O problema provavelmente não é o modelo. É tudo ao redor dele.
Esse “tudo ao redor” tem nome: agent harness. E a maioria das organizações que investem em IA não sabe que ele existe, muito menos que é o fator determinante entre um agente que funciona e um que gera relatórios bonitos sobre o que não conseguiu fazer.
A Fórmula
A equação é simples:
Agente = Modelo + Harness
O modelo é a capacidade de raciocínio. O harness é a infraestrutura que envolve esse modelo para que ele consiga fazer algo útil no mundo real. Execução de ferramentas, gerenciamento de memória, curadoria de contexto, orquestração de fluxos, verificação de resultados, guardrails de segurança. Tudo isso é harness.
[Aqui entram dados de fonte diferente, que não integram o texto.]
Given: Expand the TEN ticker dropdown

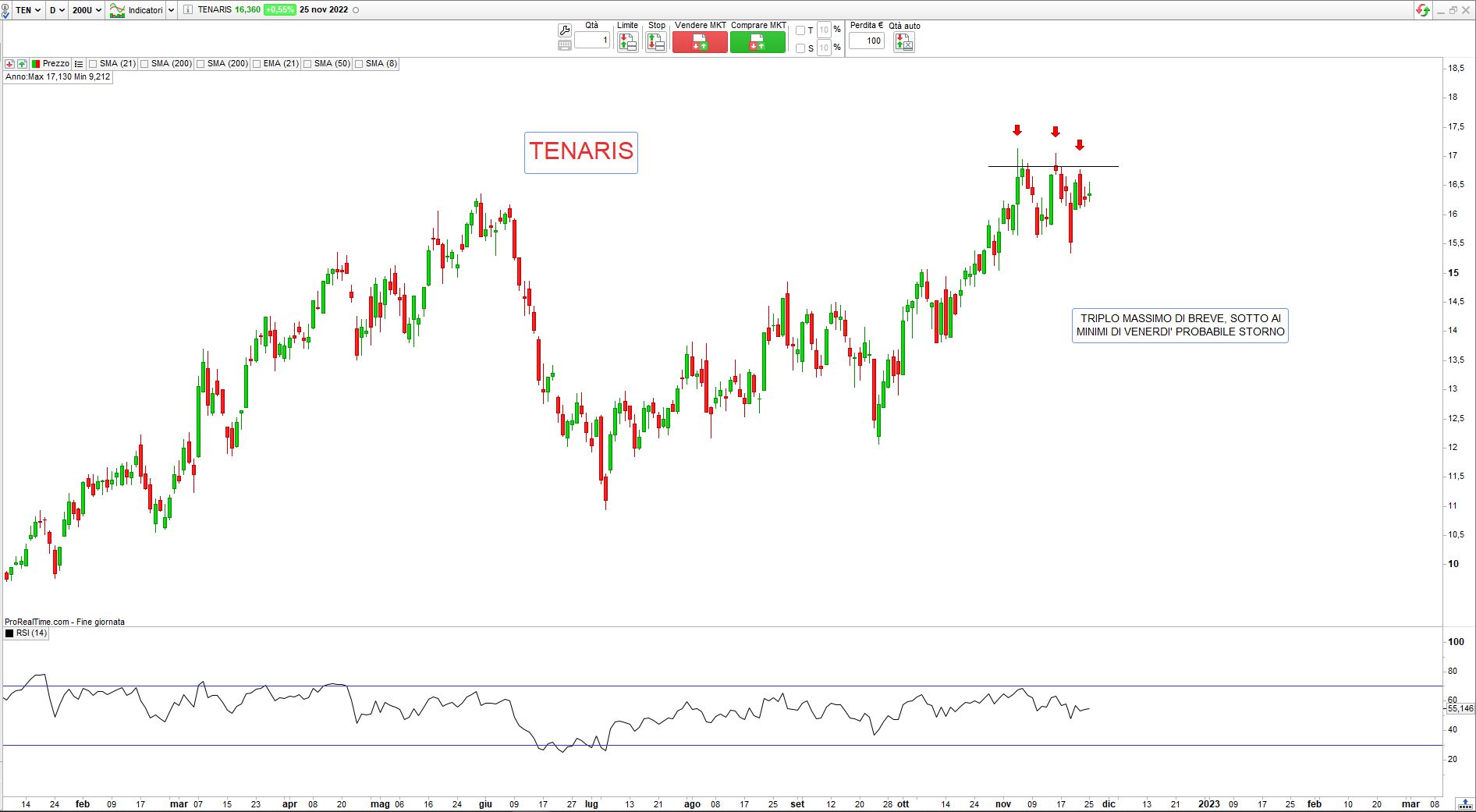Looking at the screenshot, I should tap(28, 10).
Sem harness, um modelo é um cérebro flutuando em um tanque. Capaz de pensar, incapaz de agir.
A Analogia do Computador
Philipp Schmid, da Hugging Face, oferece uma analogia que clarifica o conceito. Pense em um computador:
- Modelo = CPU. Poder bruto de processamento.
- Janela de contexto = RAM. Memória de trabalho limitada.
- Agent harness = Sistema operacional. Gerencia recursos, fornece interfaces padronizadas, coordena processos.
- Agente = Aplicação. A lógica específica para o problema do usuário.
Ninguém compra uma CPU e espera que ela rode planilhas sozinha. A CPU precisa de um sistema operacional, drivers, filesystem, gerenciador de memória. O modelo de IA precisa do equivalente. Esse equivalente é o harness.
A analogia tem limites (harnesses não são tão padronizados quanto sistemas operacionais, e a indústria ainda não convergiu em interfaces). Mas captura o essencial: o componente mais visível não é o mais importante.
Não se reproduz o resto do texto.